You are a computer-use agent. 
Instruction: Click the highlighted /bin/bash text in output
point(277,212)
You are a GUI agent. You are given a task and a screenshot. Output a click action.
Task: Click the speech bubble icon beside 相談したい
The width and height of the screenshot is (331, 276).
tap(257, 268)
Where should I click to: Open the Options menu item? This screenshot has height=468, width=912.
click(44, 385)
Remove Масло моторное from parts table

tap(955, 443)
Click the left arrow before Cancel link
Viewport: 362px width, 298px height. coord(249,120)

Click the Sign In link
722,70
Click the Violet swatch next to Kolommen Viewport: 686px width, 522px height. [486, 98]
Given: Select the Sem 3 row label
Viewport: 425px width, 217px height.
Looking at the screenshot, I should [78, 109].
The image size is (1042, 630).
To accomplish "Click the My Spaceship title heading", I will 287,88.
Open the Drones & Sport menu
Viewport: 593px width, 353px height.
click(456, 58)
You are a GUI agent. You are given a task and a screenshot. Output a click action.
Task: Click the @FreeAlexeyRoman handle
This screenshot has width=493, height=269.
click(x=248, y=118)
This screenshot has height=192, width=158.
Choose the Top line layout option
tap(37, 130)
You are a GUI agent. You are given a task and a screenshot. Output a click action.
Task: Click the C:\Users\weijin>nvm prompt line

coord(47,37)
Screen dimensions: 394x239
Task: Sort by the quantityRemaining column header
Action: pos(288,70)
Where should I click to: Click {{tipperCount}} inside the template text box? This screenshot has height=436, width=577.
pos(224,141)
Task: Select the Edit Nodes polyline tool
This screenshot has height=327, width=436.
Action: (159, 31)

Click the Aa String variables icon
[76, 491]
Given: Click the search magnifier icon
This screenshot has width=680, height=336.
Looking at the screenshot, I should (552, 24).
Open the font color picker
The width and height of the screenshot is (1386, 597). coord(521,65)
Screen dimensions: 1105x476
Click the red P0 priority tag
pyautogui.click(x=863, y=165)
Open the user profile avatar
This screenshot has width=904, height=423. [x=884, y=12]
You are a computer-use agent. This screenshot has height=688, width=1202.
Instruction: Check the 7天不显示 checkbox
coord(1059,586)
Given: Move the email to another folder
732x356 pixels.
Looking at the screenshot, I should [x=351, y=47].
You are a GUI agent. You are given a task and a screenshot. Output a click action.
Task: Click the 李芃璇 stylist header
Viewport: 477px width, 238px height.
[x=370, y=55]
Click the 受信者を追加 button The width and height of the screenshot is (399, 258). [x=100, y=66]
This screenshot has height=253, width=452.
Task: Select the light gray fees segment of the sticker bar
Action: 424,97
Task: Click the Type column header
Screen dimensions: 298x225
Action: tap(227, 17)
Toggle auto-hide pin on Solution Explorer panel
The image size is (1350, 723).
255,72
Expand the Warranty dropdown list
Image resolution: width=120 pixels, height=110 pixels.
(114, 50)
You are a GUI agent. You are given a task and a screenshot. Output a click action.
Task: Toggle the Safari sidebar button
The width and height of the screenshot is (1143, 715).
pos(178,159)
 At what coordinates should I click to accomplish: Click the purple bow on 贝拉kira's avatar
-------
PROBLEM: Rewrite all the rows above, replacing each "GUI agent" with "screen agent" and leaving everything else the same.

SOLUTION TO THE EXERCISE:
You are a computer-use agent. 
Instruction: Click the highlighted /bin/bash text in output
point(277,212)
You are a screen agent. You are given a task and a screenshot. Output a click action.
Task: Click the speech bubble icon beside 相談したい
The width and height of the screenshot is (331, 276).
tap(257, 268)
Where should I click to: Open the Options menu item? This screenshot has height=468, width=912.
click(44, 385)
Remove Масло моторное from parts table

tap(955, 443)
Click the left arrow before Cancel link
Viewport: 362px width, 298px height. coord(249,120)

Click the Sign In link
722,70
Click the Violet swatch next to Kolommen Viewport: 686px width, 522px height. [486, 98]
Given: Select the Sem 3 row label
Viewport: 425px width, 217px height.
Looking at the screenshot, I should [78, 109].
The image size is (1042, 630).
To accomplish "Click the My Spaceship title heading", I will 287,88.
Open the Drones & Sport menu
Viewport: 593px width, 353px height.
click(456, 58)
You are a screen agent. You are given a task and a screenshot. Output a click action.
Task: Click the @FreeAlexeyRoman handle
This screenshot has width=493, height=269.
click(x=248, y=118)
This screenshot has height=192, width=158.
Choose the Top line layout option
tap(37, 130)
You are a screen agent. You are given a task and a screenshot. Output a click action.
Task: Click the C:\Users\weijin>nvm prompt line

coord(47,37)
Screen dimensions: 394x239
Task: Sort by the quantityRemaining column header
Action: pos(288,70)
Where should I click to: Click {{tipperCount}} inside the template text box? This screenshot has height=436, width=577.
pos(224,141)
Task: Select the Edit Nodes polyline tool
This screenshot has height=327, width=436.
Action: (159, 31)

Click the Aa String variables icon
[76, 491]
Given: Click the search magnifier icon
This screenshot has width=680, height=336.
Looking at the screenshot, I should (552, 24).
Open the font color picker
The width and height of the screenshot is (1386, 597). coord(521,65)
Screen dimensions: 1105x476
Click the red P0 priority tag
pyautogui.click(x=863, y=165)
Open the user profile avatar
This screenshot has width=904, height=423. [x=884, y=12]
You are a computer-use agent. This screenshot has height=688, width=1202.
Instruction: Check the 7天不显示 checkbox
coord(1059,586)
Given: Move the email to another folder
732x356 pixels.
Looking at the screenshot, I should [x=351, y=47].
You are a screen agent. You are given a task and a screenshot. Output a click action.
Task: Click the 李芃璇 stylist header
Viewport: 477px width, 238px height.
[x=370, y=55]
Click the 受信者を追加 button The width and height of the screenshot is (399, 258). [x=100, y=66]
This screenshot has height=253, width=452.
Task: Select the light gray fees segment of the sticker bar
Action: 424,97
Task: Click the Type column header
Screen dimensions: 298x225
Action: tap(227, 17)
Toggle auto-hide pin on Solution Explorer panel
The image size is (1350, 723).
255,72
Expand the Warranty dropdown list
Image resolution: width=120 pixels, height=110 pixels.
(114, 50)
You are a screen agent. You are given a task and a screenshot. Output a click action.
Task: Toggle the Safari sidebar button
The width and height of the screenshot is (1143, 715).
pos(178,159)
 At what coordinates should I click to accomplish: Click the purple bow on 贝拉kira's avatar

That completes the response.